Est-ce que c’est un bateau réel, monté par des hommes ? Nous le regardons avec autant de peur que de désir, craignant qu’à chaque instant il ne relève ses amarres et s’enfuie dans le vent sur la mer, au loin, en nous abandonnant sur cette plage déserte.

Alors les enfants ont commencé à courir sur le sable de la grève, ils ont oublié leur fatigue, la faim et le froid. Ils courent jusqu’à la pointe rocheuse, en agitant les bras, ils crient : « Hé ! Ohé !.. » Leurs voix aiguës m’arrachent à mon rêve.

C’est bien le Sette Fratelli, le bateau qu’on attendait, qui va nous conduire de l’autre côté de la mer, jusqu’à Jérusalem.

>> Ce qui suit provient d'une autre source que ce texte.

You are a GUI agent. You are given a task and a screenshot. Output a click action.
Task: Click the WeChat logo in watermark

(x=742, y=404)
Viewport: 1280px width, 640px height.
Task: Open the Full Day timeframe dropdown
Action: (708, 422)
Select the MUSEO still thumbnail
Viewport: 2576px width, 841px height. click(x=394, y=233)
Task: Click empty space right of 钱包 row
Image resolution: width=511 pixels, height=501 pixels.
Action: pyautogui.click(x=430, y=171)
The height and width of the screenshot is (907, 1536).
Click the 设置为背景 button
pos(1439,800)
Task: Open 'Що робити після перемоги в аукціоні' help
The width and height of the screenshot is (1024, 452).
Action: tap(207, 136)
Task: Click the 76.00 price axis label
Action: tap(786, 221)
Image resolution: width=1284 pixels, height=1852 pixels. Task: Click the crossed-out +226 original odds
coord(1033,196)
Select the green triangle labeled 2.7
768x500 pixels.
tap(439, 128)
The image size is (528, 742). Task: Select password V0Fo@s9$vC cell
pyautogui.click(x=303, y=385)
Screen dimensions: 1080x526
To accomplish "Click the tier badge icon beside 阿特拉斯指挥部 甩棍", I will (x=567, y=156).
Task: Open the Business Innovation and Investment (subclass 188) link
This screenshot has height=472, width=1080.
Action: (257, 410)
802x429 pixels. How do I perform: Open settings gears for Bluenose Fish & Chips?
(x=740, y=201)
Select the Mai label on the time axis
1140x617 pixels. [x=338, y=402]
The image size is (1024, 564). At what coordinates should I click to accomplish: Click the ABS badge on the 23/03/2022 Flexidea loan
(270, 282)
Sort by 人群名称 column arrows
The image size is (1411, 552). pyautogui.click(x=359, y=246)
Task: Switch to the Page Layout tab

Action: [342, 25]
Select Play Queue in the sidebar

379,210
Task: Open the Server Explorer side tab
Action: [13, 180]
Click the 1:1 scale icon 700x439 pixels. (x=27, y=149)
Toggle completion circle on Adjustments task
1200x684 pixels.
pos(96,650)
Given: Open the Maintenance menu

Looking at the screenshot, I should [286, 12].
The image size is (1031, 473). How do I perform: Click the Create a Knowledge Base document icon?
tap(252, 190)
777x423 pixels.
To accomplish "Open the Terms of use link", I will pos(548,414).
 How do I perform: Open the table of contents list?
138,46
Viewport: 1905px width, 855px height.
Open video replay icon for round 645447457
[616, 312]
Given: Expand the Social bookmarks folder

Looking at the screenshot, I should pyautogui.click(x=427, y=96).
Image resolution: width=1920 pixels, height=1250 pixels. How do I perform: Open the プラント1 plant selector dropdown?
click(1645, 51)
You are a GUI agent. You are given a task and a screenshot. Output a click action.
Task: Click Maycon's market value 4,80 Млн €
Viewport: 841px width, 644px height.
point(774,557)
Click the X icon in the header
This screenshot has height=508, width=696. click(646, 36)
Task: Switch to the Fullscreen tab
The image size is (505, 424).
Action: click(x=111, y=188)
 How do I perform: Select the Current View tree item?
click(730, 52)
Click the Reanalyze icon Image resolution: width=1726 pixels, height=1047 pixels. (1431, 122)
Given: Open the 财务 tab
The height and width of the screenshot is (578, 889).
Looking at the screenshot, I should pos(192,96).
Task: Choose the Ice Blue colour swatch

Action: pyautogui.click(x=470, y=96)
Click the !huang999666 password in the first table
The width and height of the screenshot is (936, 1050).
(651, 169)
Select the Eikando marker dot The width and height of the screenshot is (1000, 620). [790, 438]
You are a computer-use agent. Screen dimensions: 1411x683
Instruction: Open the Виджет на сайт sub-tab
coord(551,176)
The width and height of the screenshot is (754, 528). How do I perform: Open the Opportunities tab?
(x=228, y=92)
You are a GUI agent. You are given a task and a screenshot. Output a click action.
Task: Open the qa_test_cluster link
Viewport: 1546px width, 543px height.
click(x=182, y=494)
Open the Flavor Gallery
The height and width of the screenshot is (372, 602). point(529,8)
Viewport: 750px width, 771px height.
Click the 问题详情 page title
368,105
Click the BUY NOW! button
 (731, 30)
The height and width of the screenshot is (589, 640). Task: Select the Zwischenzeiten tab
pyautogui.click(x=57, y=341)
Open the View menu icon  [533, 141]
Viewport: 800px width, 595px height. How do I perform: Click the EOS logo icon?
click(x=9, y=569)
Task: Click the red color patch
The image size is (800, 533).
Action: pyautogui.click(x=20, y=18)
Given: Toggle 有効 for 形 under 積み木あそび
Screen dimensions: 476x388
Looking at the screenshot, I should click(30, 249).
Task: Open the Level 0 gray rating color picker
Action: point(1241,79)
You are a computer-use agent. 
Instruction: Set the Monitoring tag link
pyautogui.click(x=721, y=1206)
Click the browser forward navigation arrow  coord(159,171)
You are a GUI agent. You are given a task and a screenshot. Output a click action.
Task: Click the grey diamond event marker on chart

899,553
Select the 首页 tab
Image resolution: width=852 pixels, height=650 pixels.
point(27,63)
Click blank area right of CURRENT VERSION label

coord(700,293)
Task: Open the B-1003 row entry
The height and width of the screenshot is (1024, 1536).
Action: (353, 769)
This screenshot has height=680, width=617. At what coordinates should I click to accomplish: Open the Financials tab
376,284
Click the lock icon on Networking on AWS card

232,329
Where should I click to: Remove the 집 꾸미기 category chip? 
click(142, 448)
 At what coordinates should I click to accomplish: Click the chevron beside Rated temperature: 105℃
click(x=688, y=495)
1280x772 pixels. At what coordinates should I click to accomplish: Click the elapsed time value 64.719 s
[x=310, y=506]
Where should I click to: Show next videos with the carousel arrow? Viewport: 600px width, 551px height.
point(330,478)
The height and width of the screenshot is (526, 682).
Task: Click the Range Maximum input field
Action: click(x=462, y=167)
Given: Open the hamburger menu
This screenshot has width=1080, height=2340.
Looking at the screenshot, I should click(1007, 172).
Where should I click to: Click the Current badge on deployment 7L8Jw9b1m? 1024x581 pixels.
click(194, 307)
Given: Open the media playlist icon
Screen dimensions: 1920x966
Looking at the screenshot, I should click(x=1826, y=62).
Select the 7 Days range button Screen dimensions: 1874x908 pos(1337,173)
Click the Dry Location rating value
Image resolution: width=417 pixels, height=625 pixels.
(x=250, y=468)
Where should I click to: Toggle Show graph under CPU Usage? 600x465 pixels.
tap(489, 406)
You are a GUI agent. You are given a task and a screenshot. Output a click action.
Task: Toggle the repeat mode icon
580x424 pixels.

Je me souviens maintenant pourquoi j’avais aimé le nom du bateau, la première fois que Simon Ruben l’avait prononcé, les « sept frères ». Un jour, avec mon père, on avait parlé des enfants de Jacob, ceux qui se sont répandus dans le monde. Je ne me souvenais pas de tous leurs noms, mais il y en avait deux dont j’aimais les noms, parce qu’ils étaient pleins de mystère. L’un, c’était Benjamin, le loup dévorant. L’autre, c’était Zabulon, le marin. Je pensais qu’il avait disparu un jour sur son navire, dans une tempête, et que la mer l’avait emporté dans un autre monde. Il y avait aussi Nephtali, la biche, la seule fille, et j’imaginais que ma mère devait lui ressembler, à cause de ses yeux si noirs et si doux (et moi aussi, avec mes yeux allongés, et mon regard toujours aux aguets). Alors c’était peut-être Zabulon qui revenait aujourd’hui sur son navire, pour nous ramener jusqu’aux rives de nos ancêtres, après avoir erré tant et tant de siècles sur la mer. Le Berger est près de moi, il m’a pris la main un instant, sans rien me dire. Ses yeux sont brillants, sa gorge doit être tellement serrée par l’émotion qu’il ne peut pas parler. Mais moi, tout d’un coup, je me libère, et sans plus attendre, je me mets à courir sur la plage avec les enfants, et à crier, et à agiter mes bras. Le vent froid fait couler mes larmes, bouscule mes cheveux. Je sais bien que maman n’aimera pas cela, mais tant pis ! Je dois courir, je ne peux plus rester en place. Il faut que je crie, moi aussi. Alors je crie n’importe quoi, j’agite mes bras, et je crie vers le navire : « Ohé ! Zabulon ! » Les enfants ont compris, eux aussi ils crient avec moi : « Zabulon ! Zabulon ! Ohé, Zabulon !.. » avec des voix stridentes qui ressemblent à des cris d’oiseaux en colère.